To make use of user based access restriction you need to define a user list for your virtual server. This is achieved by clicking on the "Configure users" link under the "User Management" heading.

This link will take you to the "User Management" page. From here you can add new users and list existing users. Initially there will be no users defined.

Type the username and password in to the text fields, then click on the "Add" button to add the user to the list.

Existing users are displayed in an alphabetical list under the "Current Users" heading. To edit or delete an existing user, click on the username. This will take you to the "Edit User" page.

To change the users password, type the updated password in the text box and click on the "Set New Password" button. To delete the user, click on the "Delete User" button.

User groups are used to assist administration. Rather than listing all valid users, users can be assigned to logical groups, then the groups referenced in the access restrictions. Groups can be manipulated via the "Configure groups" link :

This link will take you to the "Group Management" page. From here all existing groups will be listed under the "User-Defined Groups" heading along with their members, (initially there will be no groups defined). New groups can be created by entering details under the "Add New Group" button.

To add a new group, type the group name in the text box and click on the "Add Group" button.

You can add and remove users to groups, as well as delete groups, by clicking on the group name in the group list.

Clicking on the link will take to you the "Edit Group" page. A list of all users is shown in a section box which if needed will display scroll bars. Existing group members will be already highlighted.

To update the group list click on the "Update" button, to delete the group click on the "Delete Group" button.

Creating Rules

To create a rule, click on the link :

To edit an existing rule click on rule name in the rule list.

Both of these options will take you to the "Edit Rule" page where you can enter the rule characteristics. The first two options allow you to specify the URL to apply the rule to and the type of rule, ("allow" or "deny"). If prefixed with a ~, the URL is expected to be an extended regular expression.

The next section allows you to specify hosts and IP addresses. Domain names are specified either absolutely by including the machine name, or sub domain by prefixing a "." to the domain name.

IP numbers should be listed, as is Internet convention, by converting each of the four bytes to a decimal representation, and separating each byte with a "."s. IP subnets are specified by only listing the most significant bytes, plus a trailing ".".

Alternatively IP numbers and DNS names can be specified using extended regular expressions. Regular expressions allow sophisticated pattern matching to be used for host matching, but need to be constructed carefully to avoid security holes. See the associated document Using Regular Expression for more information.

The final section allows you to specify users and groups.

To submit the rule to the ruleset click on the "Update" button.

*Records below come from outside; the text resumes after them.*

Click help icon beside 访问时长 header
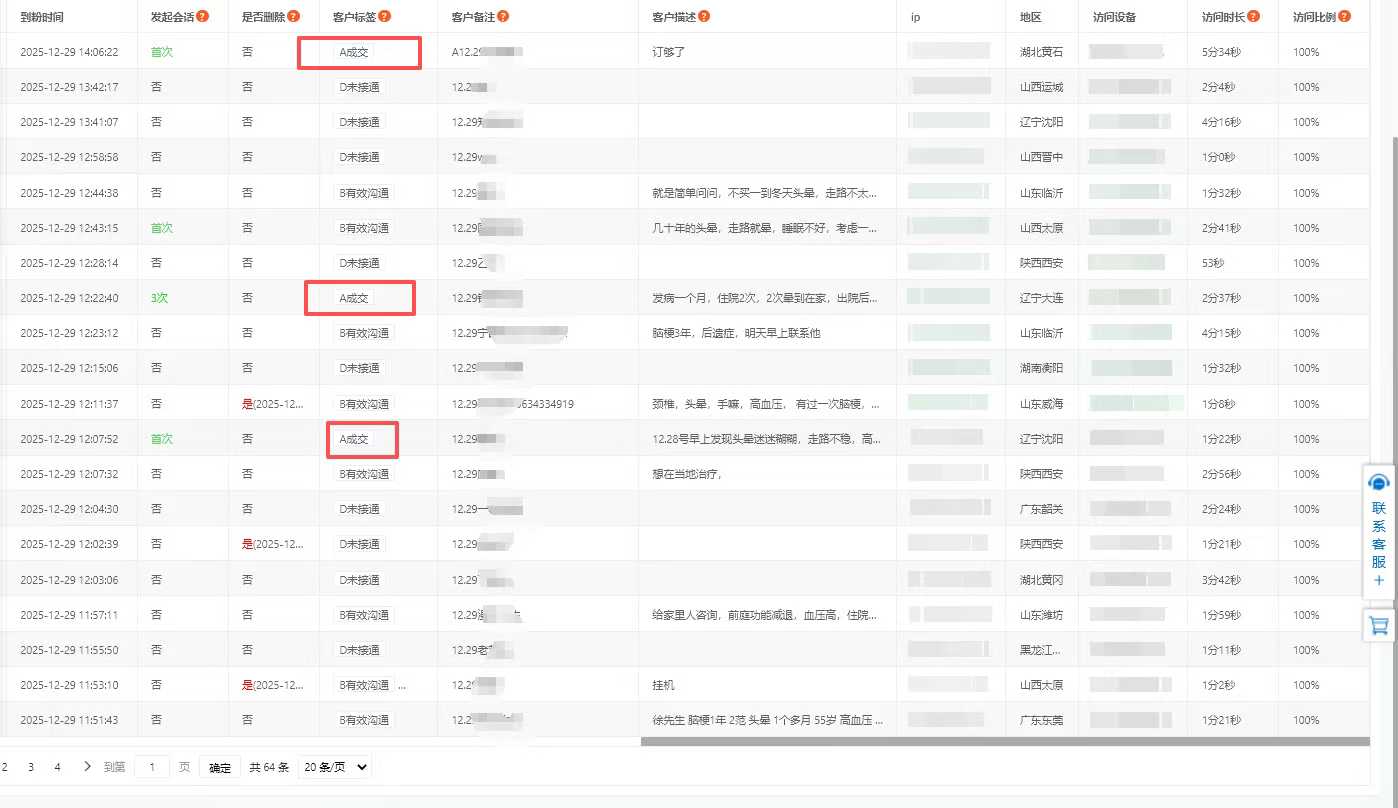This screenshot has height=808, width=1398. coord(1254,16)
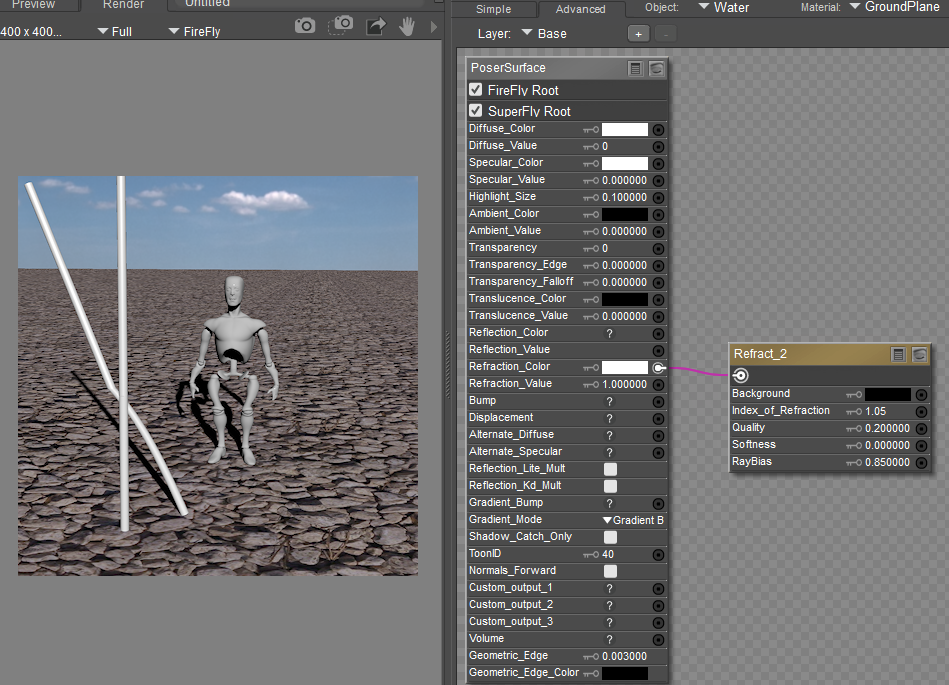
Task: Open the Object dropdown showing Water
Action: pos(724,7)
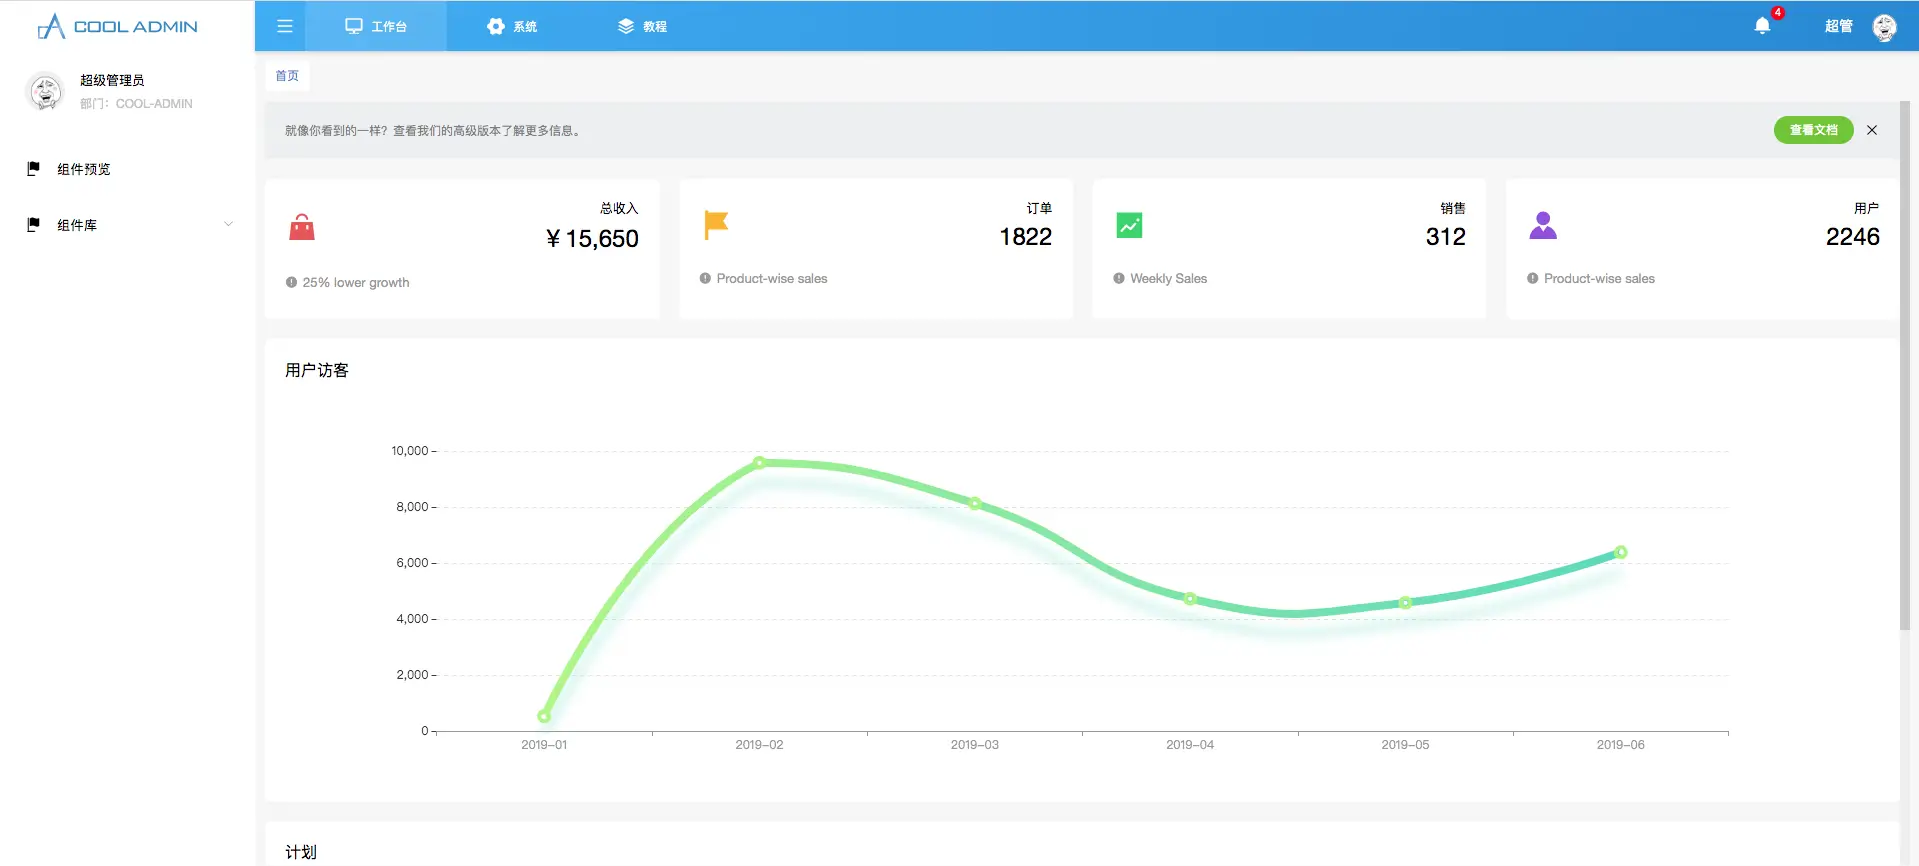
Task: Click the green sales chart icon
Action: (1129, 225)
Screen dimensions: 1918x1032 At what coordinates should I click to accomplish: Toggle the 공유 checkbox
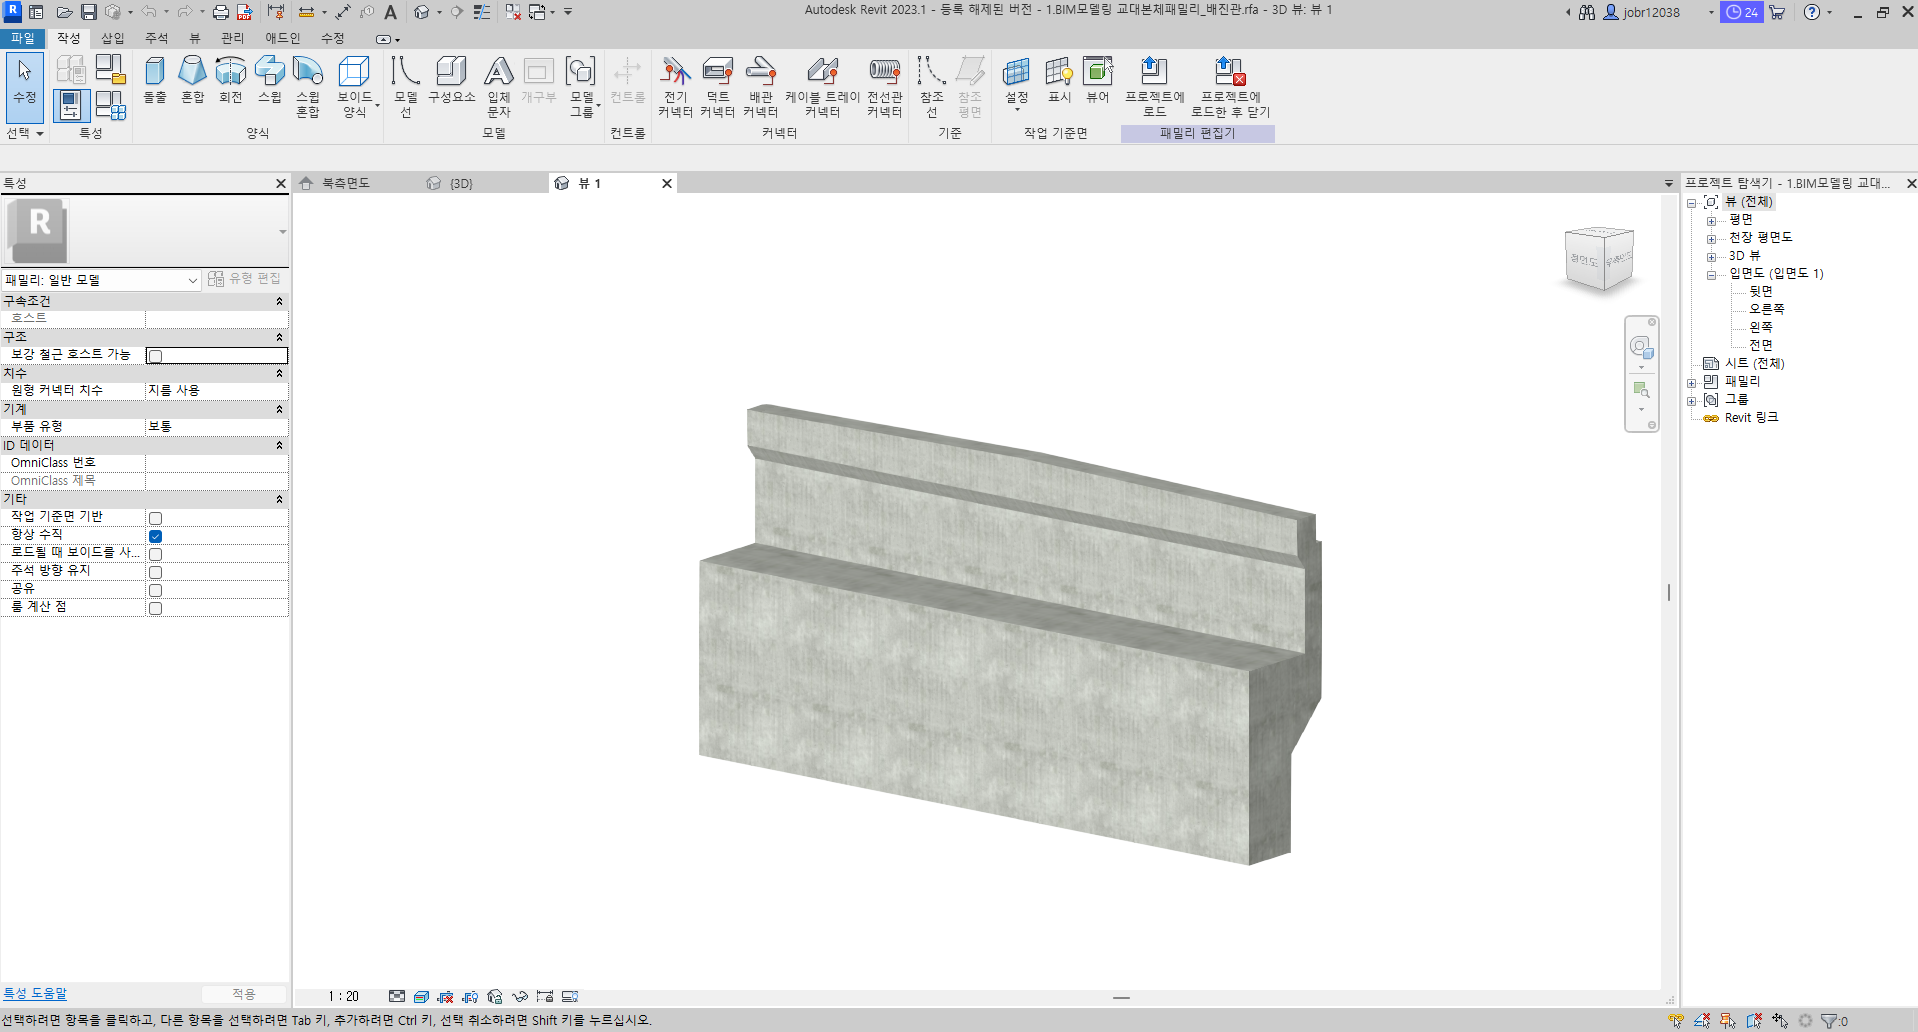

To remove the rule from the rule set click the "Update" button.

Managing Rules

The order of each rule in the ruleset has a considerable bearing on the final security policy. You may add a new rule which needs to be evaluated earlier in the ruleset sequence, this can be achieved by clicking on the "^" link in the rule list. This will swap the rule with the rule above it, resulting in it being evaluated one stage easier in the ruleset.

Because rulesets can become complicated it may be difficult at times to see exactly who may be allowed into which areas of the document tree. You can enable 'Verbose mode' to help debug access control rules. Verbose mode will log trace information to the webserver error log file (generally /usr/local/zeus/web/log/errors) and will describe how each rule-set is being applied to each request to show whether & why a particular request is allowed or denied.